▶ _Instructions to follow_: Take the data below and copy exactly the lines starting at the one with "This screenshot has height=431, width=663." and finishing at the one with "Tap the Today", both included.
—————
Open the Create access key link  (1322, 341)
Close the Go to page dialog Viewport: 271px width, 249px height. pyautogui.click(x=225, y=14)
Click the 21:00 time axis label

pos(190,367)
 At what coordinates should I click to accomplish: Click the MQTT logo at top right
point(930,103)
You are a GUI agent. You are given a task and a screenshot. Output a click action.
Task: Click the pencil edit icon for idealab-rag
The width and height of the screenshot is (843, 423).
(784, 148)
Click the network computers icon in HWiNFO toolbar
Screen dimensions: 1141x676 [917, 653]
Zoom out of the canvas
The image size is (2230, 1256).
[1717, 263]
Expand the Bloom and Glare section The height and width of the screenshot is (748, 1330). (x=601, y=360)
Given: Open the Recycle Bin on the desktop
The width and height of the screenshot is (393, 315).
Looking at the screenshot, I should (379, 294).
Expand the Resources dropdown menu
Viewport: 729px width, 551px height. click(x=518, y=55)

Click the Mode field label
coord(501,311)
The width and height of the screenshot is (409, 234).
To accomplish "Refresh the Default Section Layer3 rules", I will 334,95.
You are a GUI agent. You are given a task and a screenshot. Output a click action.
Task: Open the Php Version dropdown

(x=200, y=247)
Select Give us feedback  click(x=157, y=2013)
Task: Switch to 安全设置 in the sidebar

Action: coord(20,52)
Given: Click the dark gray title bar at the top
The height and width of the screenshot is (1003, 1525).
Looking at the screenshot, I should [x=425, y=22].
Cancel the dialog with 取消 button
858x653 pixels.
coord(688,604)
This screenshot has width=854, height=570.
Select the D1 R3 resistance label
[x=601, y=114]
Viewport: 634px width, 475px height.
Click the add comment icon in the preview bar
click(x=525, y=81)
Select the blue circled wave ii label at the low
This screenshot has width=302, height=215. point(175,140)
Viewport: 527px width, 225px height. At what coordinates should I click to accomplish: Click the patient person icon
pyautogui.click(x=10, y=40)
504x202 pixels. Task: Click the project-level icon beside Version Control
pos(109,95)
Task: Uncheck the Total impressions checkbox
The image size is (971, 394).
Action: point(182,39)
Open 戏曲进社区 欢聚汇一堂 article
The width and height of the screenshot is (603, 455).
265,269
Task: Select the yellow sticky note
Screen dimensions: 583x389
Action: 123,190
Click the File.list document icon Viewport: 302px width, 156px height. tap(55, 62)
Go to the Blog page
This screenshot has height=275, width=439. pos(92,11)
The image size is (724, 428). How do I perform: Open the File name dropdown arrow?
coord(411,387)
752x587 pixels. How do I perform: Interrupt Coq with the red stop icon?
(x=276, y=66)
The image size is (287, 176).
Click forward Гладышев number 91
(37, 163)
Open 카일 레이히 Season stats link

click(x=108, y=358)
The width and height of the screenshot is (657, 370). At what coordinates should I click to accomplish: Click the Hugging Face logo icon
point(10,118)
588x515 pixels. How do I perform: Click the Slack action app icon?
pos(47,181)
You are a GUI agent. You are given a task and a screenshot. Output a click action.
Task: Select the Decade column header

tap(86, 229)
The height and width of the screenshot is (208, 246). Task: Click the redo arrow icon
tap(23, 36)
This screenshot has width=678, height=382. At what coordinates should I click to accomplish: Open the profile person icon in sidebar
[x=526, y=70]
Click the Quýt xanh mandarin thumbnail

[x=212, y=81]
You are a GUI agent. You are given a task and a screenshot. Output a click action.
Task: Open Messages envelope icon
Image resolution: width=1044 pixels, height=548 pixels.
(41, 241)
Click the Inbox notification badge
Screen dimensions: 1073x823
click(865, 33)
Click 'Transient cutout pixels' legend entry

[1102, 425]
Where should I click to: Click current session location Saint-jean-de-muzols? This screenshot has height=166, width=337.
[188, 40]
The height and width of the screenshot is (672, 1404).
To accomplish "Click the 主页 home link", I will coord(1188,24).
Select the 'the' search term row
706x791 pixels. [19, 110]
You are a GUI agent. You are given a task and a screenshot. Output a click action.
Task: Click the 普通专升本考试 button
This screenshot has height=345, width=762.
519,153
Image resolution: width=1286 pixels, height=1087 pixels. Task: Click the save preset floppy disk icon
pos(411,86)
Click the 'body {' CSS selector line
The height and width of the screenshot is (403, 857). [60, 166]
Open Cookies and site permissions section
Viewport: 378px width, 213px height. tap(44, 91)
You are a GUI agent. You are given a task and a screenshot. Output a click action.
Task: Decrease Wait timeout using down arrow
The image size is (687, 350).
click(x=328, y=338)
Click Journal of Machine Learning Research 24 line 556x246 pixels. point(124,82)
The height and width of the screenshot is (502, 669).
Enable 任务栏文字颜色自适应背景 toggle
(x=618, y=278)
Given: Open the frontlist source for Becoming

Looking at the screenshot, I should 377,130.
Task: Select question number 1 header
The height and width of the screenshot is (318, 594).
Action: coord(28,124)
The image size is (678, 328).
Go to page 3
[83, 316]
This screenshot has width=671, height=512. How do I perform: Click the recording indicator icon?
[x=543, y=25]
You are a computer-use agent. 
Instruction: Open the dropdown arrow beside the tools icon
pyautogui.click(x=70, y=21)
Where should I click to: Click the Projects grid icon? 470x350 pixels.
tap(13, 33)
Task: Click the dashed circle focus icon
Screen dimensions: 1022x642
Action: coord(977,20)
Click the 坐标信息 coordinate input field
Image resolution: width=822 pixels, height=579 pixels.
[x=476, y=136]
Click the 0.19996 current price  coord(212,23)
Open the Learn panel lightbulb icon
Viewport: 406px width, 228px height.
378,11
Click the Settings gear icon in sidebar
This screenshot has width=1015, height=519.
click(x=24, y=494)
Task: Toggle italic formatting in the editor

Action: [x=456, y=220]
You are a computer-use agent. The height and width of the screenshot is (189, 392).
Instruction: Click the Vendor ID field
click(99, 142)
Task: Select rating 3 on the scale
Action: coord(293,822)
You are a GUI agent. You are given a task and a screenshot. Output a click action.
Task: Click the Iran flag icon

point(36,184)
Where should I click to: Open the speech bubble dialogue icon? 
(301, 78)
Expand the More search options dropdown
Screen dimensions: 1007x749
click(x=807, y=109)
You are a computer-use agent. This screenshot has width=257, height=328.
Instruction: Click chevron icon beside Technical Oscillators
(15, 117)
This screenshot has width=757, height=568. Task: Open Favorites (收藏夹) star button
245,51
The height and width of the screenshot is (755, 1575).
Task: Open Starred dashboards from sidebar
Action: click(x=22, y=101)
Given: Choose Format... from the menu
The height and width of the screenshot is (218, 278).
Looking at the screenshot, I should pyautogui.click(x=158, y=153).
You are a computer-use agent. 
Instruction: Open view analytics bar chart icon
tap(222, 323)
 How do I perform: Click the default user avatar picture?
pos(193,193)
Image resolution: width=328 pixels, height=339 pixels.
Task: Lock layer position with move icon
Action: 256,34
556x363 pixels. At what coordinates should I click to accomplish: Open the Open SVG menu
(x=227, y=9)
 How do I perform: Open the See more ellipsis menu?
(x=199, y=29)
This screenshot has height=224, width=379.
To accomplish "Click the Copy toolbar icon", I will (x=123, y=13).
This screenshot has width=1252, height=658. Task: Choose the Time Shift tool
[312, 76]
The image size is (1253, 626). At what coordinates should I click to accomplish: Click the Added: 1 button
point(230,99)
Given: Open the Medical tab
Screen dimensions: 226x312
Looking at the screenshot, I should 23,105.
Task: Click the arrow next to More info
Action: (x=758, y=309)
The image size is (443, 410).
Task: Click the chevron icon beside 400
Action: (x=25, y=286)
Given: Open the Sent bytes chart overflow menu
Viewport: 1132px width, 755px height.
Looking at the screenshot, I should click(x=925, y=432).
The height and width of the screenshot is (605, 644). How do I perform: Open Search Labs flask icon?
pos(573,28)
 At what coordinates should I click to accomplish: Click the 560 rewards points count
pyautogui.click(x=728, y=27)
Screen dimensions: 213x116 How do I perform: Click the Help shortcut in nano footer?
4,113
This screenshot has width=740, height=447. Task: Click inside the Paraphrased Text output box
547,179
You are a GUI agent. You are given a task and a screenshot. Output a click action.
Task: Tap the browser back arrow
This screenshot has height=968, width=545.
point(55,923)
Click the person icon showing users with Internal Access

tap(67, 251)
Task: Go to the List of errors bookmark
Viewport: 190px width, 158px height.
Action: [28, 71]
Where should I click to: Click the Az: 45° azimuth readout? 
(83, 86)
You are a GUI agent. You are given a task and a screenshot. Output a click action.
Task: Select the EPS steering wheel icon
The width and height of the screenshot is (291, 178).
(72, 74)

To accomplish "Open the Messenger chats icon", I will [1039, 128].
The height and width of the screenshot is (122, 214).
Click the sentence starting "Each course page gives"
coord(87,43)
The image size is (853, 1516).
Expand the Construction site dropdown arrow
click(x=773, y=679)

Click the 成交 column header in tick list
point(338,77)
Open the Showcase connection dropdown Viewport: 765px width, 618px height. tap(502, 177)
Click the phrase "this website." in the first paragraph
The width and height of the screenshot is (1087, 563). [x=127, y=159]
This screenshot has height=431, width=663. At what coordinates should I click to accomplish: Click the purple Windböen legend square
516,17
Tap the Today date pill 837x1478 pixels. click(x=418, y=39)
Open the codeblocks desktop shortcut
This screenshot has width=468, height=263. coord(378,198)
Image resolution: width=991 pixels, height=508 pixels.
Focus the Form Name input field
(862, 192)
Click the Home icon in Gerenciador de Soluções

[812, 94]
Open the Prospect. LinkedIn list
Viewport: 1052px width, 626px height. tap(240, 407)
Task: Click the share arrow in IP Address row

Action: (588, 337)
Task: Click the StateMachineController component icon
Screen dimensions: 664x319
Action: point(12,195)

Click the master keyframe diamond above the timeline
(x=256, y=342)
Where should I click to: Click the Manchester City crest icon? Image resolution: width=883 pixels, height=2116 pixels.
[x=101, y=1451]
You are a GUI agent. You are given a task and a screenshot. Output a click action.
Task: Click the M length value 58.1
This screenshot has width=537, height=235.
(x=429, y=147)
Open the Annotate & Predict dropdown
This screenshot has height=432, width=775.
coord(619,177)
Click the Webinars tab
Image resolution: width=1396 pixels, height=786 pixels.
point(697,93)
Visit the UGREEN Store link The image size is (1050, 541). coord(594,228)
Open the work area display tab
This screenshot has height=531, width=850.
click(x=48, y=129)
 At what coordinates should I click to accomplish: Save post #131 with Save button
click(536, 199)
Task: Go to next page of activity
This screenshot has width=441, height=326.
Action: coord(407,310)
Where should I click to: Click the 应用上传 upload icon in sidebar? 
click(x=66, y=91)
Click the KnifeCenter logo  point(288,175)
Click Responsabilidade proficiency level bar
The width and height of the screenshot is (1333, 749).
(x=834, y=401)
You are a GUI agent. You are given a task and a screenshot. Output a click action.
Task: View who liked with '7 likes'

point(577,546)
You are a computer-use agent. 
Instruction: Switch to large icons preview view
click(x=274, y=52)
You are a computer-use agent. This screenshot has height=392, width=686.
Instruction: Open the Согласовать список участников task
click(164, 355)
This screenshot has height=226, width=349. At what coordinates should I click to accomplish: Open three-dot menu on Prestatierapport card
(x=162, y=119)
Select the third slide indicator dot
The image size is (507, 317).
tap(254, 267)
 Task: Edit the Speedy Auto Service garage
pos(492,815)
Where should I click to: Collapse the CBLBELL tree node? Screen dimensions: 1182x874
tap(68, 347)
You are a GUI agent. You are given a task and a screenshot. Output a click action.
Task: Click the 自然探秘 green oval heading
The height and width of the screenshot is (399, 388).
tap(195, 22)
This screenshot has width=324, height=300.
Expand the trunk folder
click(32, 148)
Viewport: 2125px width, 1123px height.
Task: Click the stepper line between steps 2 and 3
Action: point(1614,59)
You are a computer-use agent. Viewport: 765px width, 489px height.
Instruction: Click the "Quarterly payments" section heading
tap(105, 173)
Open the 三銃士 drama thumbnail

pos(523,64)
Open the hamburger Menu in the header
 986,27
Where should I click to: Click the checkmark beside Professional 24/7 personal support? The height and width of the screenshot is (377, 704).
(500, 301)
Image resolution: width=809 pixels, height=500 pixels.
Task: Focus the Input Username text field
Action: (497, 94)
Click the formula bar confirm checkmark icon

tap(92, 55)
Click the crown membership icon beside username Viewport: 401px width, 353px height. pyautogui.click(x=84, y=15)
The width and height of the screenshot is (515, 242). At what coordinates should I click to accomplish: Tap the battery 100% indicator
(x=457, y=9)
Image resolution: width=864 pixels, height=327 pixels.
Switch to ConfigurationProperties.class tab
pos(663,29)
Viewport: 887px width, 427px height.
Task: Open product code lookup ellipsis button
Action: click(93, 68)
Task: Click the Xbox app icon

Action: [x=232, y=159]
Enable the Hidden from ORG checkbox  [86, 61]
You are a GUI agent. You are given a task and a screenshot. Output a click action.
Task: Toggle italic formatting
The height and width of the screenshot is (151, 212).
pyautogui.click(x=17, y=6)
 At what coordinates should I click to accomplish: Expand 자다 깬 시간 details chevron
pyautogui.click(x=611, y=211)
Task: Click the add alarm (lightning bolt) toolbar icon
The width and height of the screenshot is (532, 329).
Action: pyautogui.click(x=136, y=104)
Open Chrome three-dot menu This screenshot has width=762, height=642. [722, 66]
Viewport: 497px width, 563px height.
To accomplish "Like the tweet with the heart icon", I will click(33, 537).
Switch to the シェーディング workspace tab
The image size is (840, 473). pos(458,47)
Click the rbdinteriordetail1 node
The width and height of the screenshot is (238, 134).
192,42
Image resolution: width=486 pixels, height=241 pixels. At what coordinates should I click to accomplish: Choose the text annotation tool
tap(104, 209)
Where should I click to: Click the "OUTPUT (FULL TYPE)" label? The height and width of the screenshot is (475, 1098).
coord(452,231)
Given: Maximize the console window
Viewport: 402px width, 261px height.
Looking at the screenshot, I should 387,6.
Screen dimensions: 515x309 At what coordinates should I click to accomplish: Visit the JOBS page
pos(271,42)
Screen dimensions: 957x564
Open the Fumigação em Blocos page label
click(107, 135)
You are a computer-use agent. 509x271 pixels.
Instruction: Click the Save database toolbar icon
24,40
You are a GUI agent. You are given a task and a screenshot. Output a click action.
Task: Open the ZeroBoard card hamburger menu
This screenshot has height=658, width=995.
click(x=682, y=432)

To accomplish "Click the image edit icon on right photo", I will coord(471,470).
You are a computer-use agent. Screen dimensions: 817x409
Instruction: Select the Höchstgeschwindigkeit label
—————
▶ _Exercise answer_:
This screenshot has height=431, width=663. At what coordinates should I click to accomplish: Click the purple Windböen legend square
516,17
Tap the Today date pill 837x1478 pixels. click(x=418, y=39)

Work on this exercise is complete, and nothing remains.